__Task details__:
Please return every line of the records below that contains the word "agent".

__Task data__:
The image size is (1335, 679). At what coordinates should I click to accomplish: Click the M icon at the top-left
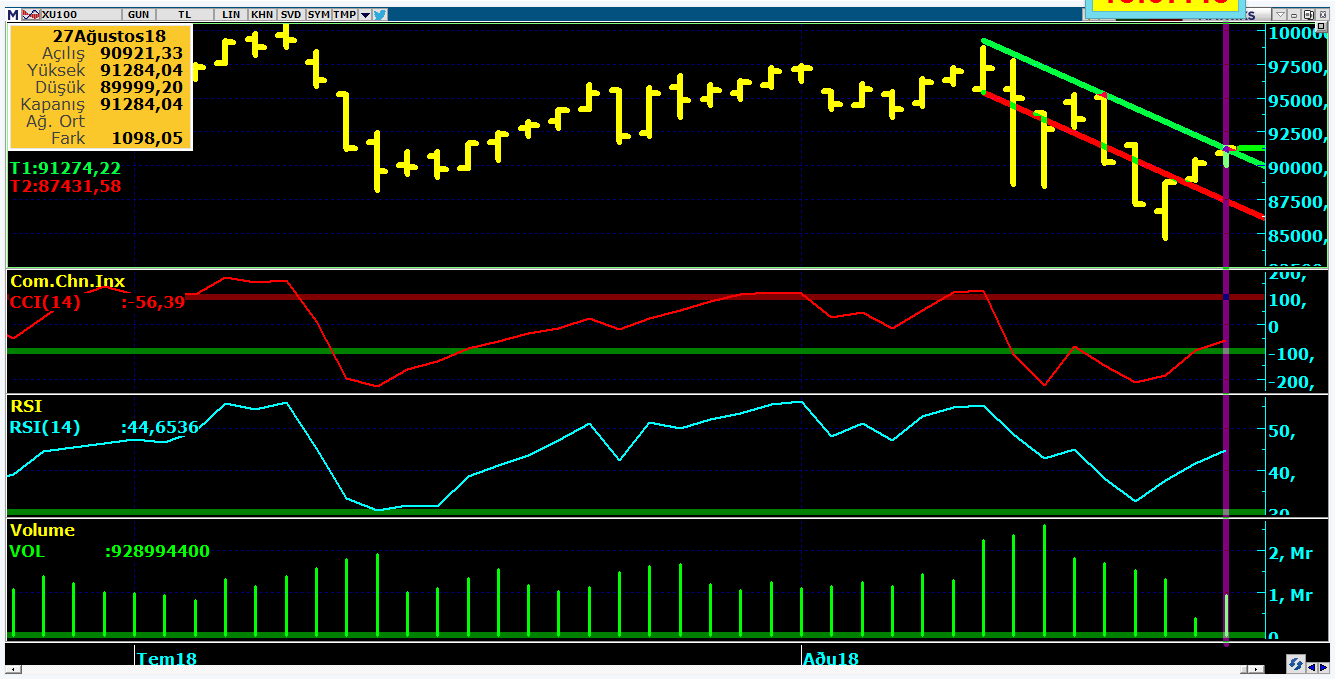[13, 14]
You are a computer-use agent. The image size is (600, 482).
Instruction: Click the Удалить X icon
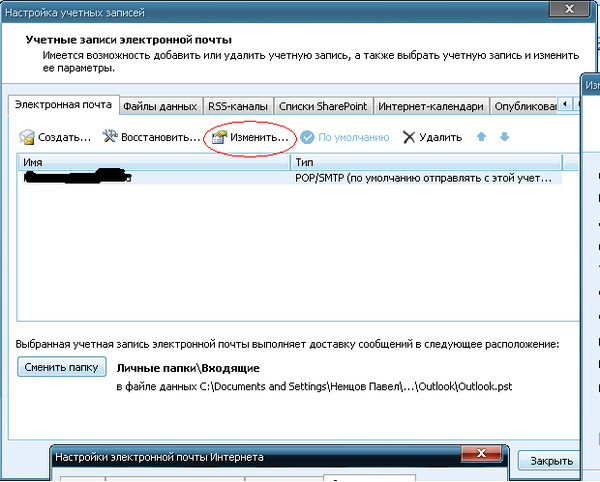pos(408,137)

...

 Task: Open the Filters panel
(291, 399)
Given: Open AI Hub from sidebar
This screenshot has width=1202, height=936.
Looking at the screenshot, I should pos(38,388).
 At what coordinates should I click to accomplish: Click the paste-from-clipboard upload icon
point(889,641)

---

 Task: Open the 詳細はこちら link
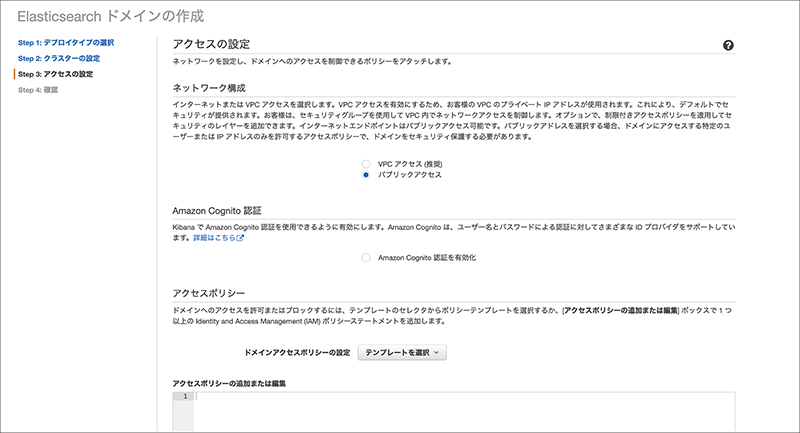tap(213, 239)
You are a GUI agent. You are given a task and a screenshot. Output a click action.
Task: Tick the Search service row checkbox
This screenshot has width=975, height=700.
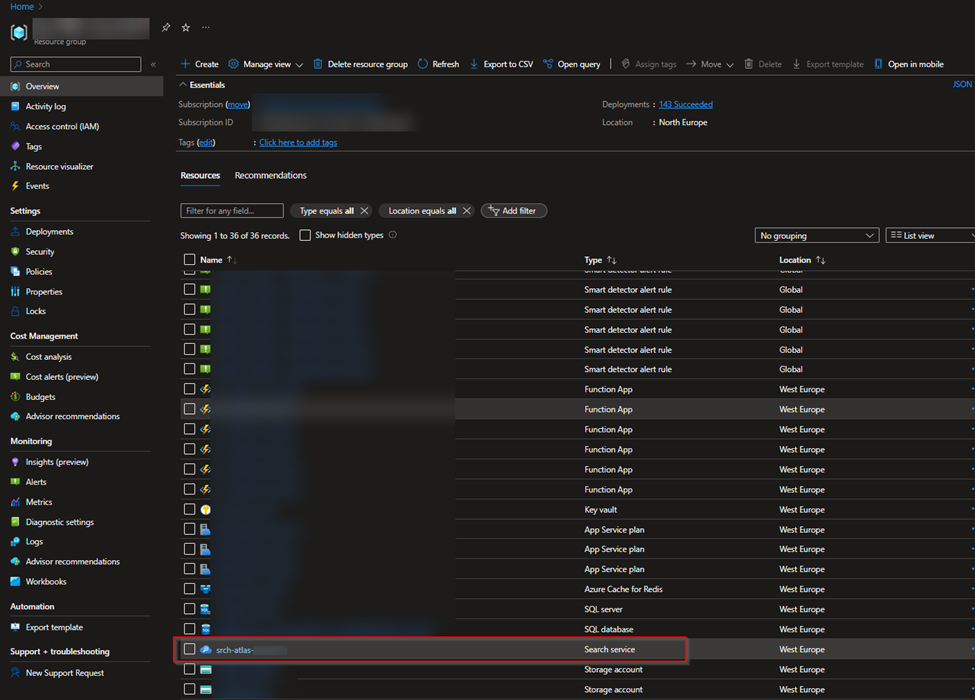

__Result of the exercise__:
You are a computer-use agent. The image size is (600, 482).
You are a GUI agent. You are given a task and a screenshot. Output a click action.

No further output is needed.